The Rocket take bribe, and eats it

Published by adviser, Author: Jonathan Janasik - Commentary, Date: February 13, 2014

I’ve always found it extremely off-putting when someone I don’t know is nice to me. I know that sounds like it’s just a personal character flaw, but I think it’s wrong to cast all of the blame onto myself. After all, one of the earliest stories I was ever told was about two hooligans that are offered the opportunity to eat a house made of candy. In a completely uncalled-for turn of events, it turns out that the edible house was actually a trap designed to make the children fat and plump to be cooked and eaten by some witch.

This story stuck with me as a child, frankly just because it was terrifying and featured attempted cannibalism. Mostly because cannibalism is a something that was seldom a driving plot point in other children’s books like Arthur or Clifford the Big Red Dog. As I grew up, the story took a new meaning to me. The two children, quite frankly, were beyond stupid because they never stopped to think about the situation. They didn’t question why someone would be living in a house made of candy. Otherwise a warning flag would have gone off that whoever was living there must be crazy. Second, they didn’t question why somebody would actually be okay with them literally eating her house. Which is another sure sign that something is absurdly wrong. But children are stupid, and if you trust people because they give you things, you’ll be eaten alive both metaphorically and maybe literally. Moral of the story: don’t trust anyone. This story came to mind two weeks ago when an apartment complex sent The Rocket four boxes of pizza, a liter of Dr. Pepper, and a liter of Mountain Dew. Who sends pizza out of the kindness of their hearts? Witches, if the fairy tales are to be believed.
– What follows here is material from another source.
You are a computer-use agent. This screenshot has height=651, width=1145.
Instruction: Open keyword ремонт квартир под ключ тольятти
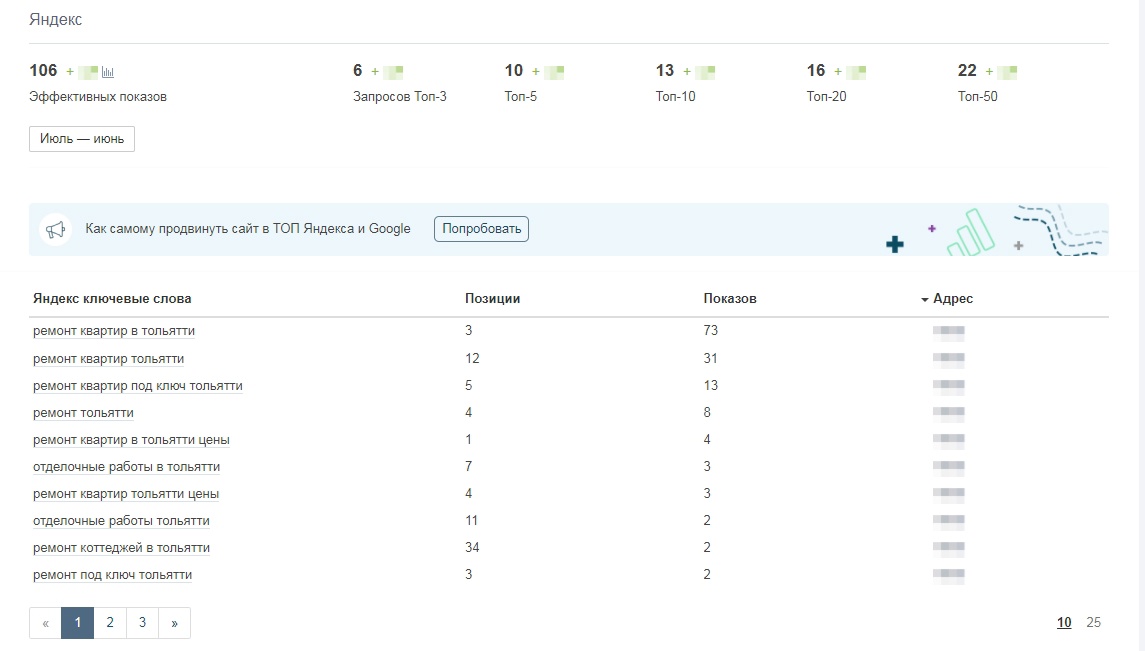tap(138, 386)
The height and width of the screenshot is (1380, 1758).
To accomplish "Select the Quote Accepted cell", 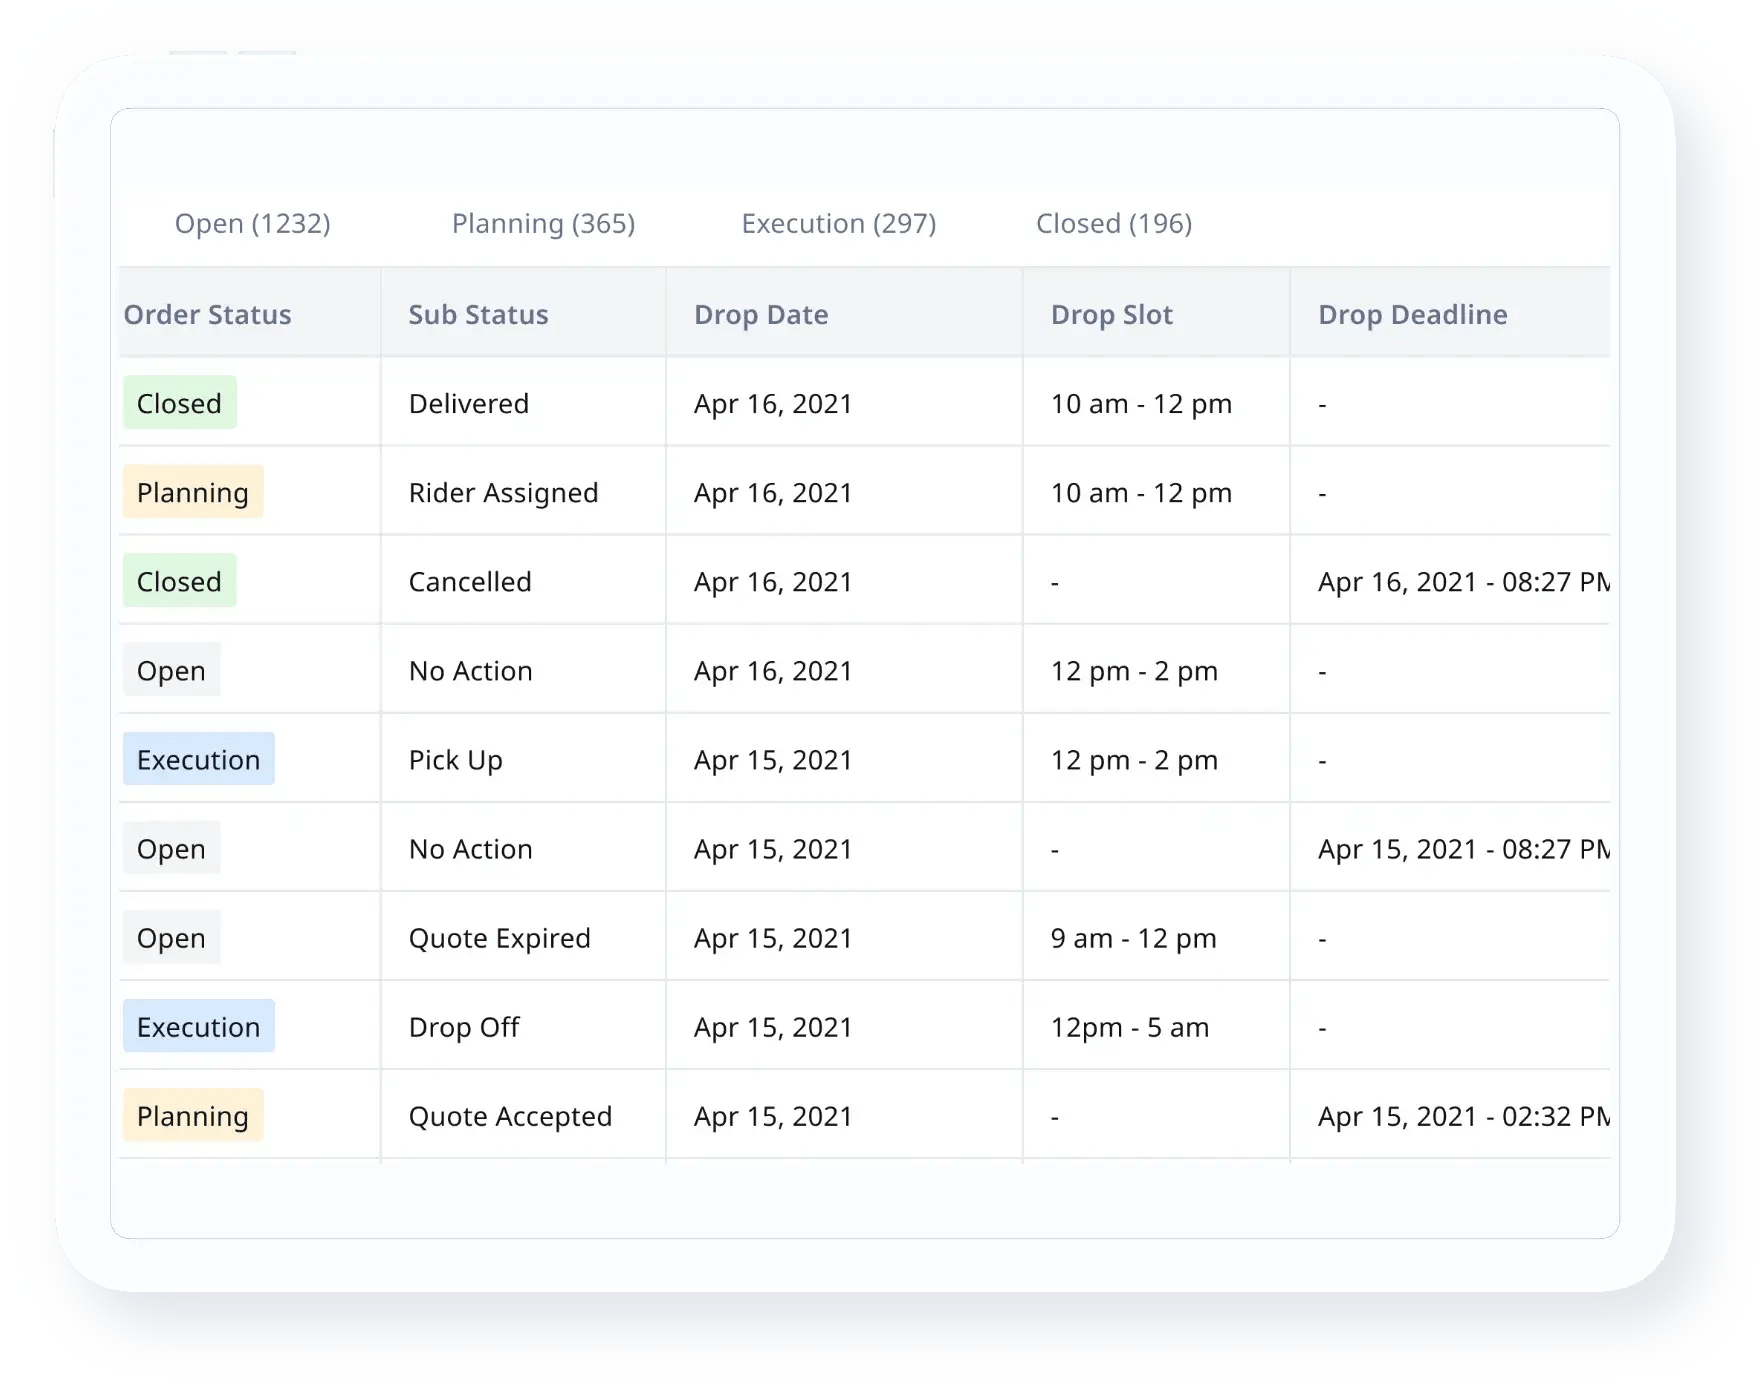I will [x=510, y=1116].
Realistically, this was most likely an attempt at making a bribe because this was the same week that this apartment complex was bidding against a rival complex over advertising space. It’s hard to believe that the two events were not related.  In order to keep my journalistic integrity and out of general fear of being poisoned from taking food from strangers, I refused to eat any pizza. As the News Editor of The Rocket I have an obligation to tell the truth even if it makes my own workplace look bad. With that in mind, I’ll admit that my colleagues ate the pizza. They ate all of it. It should be noted that we did not give the advertisement the special placement that the people who sent the pizzas wanted. I’m not exactly sure if that makes us look better or worse. The very same apartment complex also held a PR-friendly event Monday where they presented a giant check to the CSIL in order to ensure that we can pay for more A-list MTV celebrities on campus. While it is a nice gesture, I personally think that $5,000 is pretty much the minimum denomination that can be given on giant check without it being a joke. Especially considering giant checks are usually reserved for millions of dollars in prize money given on the Price is Right.

We all know that nobody would spend $5,000, four pizzas, a liter of Dr. Pepper, and another liter of Mountain Dew just to be nice. They obviously want good publicity in return, and even though I’m teasing them for it, I actually think it’s a good idea. Or at very least, it’s a better idea than spending money to run attack advertisements against other companies in order to gain awareness, as if they believe students are actually emotionally invested in argument about which apartment complex is the best.  I admit that I’m not an expert on advertising but I personally believe that the old saying is true. “Pizzas speak louder than words.”  Although if I was in charge of advertising in a college town, I’d recommend sponsoring an Octoberfest event. It’s a scientific fact that people are happier to make important decisions after a few drinks.